Exercise objective: In the bronze titration thread, how many grams did the bronze sample weigh?

Passage shown:
"""

Asked by Dave

A 2.50 gram sample of bronze was dissolved in sulfuric acid. The copper in the sample reacted with sulfuric acid to form copper sulfate.

Cu (s) +2 H2SO4 (aq) -> CuSO4 (aq) +2 H2O (l)
The copper sulfate formed in this reaction was mixed with I to form copper iodide:
CuSO4 (aq) + 5 I- (aq) -> 2CuI (s) + I3- (aq) + 2 SO4^2- (aq)

The I3- (aq) formed in this reaction was then titrated with S2O3^2- (aq):
I3- (aq) + S2O3^2- (aq) -> 3 I- (aq) + S4O6^2- (aq)

Calculate the mass percent of copper in the original sample if 31.5 mL of 1.00 M S2O3^2- were consumed in this titration.

I haven't taken Gen. Chem. in 2 years and can't remember how to do titration questions. I'm trying to help a freshman that has an exam on Wed., but she doesn't have any notes to help me with this problem.
Answered by DrBob222
moles S2O3^-2 = M x L = 0.0315*1M = 0.0315.

"""

Data block:
"""

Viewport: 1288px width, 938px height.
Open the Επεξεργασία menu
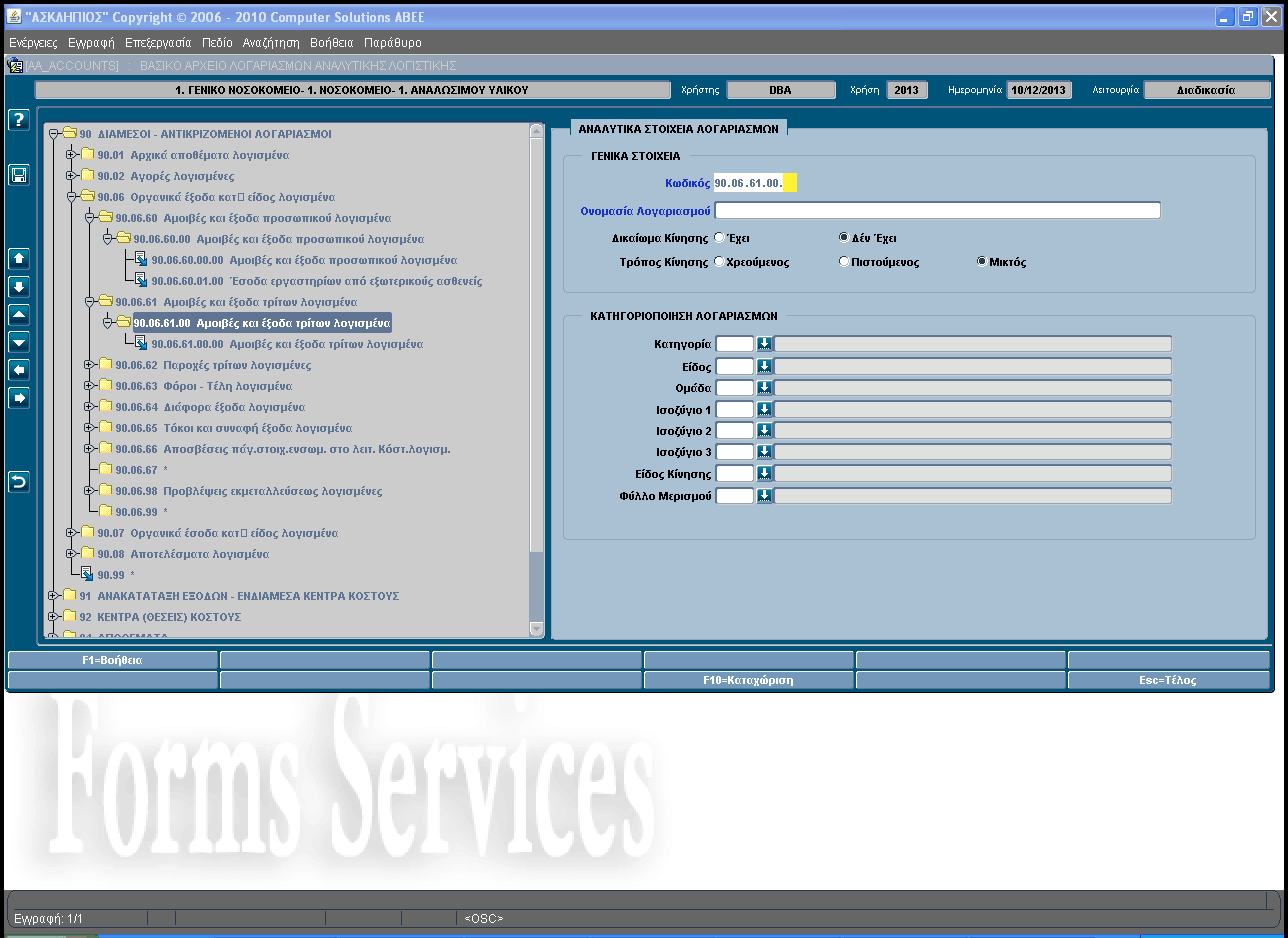(158, 43)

"""

The response: 2.50 grams